Problem description – Would you return, word for word, the lines of the data below from the line with "The image size is (1114, 529)." through the line with "Task: Zoom in vertically with the plus button", and no others?

[Start of Attachment]

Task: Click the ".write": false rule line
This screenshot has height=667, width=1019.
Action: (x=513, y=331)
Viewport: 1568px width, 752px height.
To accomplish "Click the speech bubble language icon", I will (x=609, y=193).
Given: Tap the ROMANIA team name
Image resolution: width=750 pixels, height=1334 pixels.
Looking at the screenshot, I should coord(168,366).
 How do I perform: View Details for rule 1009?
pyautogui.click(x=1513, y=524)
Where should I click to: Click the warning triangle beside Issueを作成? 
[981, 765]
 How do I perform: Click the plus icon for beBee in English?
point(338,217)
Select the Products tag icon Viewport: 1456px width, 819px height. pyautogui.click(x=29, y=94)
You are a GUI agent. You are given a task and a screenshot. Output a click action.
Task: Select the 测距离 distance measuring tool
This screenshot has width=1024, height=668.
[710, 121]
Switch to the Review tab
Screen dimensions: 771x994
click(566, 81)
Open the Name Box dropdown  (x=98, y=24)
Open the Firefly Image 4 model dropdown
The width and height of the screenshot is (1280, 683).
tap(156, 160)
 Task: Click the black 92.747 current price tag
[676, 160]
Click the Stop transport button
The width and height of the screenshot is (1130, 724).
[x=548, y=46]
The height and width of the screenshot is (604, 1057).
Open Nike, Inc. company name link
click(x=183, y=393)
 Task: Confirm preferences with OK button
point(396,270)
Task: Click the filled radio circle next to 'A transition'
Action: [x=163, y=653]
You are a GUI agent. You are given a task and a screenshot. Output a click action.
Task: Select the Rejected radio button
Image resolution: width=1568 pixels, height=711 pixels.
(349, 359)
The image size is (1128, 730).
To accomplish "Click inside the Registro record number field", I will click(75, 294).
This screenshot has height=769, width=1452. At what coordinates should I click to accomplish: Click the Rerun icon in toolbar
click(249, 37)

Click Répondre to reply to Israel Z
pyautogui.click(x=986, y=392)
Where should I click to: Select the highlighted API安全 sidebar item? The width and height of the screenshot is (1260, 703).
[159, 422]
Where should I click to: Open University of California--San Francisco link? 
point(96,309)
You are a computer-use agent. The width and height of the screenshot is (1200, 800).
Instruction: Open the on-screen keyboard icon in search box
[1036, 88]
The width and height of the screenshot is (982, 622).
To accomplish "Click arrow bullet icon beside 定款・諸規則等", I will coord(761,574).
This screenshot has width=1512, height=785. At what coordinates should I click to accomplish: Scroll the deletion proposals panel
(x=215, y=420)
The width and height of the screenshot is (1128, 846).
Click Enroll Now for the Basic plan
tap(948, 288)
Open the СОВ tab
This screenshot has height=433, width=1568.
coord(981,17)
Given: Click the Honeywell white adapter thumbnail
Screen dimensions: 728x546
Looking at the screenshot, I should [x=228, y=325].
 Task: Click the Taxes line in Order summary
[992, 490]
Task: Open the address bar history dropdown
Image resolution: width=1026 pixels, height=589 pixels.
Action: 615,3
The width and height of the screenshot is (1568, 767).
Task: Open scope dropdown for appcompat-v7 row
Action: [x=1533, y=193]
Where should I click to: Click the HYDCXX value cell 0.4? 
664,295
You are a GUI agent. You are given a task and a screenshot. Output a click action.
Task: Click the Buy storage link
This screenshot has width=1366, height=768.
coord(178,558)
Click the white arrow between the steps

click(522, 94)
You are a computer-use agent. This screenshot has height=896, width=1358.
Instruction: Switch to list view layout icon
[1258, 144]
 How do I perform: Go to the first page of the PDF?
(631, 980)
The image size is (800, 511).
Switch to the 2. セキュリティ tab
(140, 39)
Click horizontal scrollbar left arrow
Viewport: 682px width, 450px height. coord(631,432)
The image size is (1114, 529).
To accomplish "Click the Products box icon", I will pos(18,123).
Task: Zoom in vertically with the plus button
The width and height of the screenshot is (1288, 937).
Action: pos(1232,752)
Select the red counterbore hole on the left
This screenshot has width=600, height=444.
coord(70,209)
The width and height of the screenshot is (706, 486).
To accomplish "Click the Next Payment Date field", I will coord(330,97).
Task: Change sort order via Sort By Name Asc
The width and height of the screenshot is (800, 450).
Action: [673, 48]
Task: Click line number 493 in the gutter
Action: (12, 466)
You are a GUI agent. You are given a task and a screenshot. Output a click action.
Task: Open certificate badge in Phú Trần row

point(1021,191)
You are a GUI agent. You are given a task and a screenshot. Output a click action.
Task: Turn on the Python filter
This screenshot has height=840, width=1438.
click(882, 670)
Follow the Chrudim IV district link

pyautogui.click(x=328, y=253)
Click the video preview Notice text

[End of Attachment]

Exercise solution –
The image size is (1114, 529).
To accomplish "Click the Products box icon", I will pos(18,123).
Task: Zoom in vertically with the plus button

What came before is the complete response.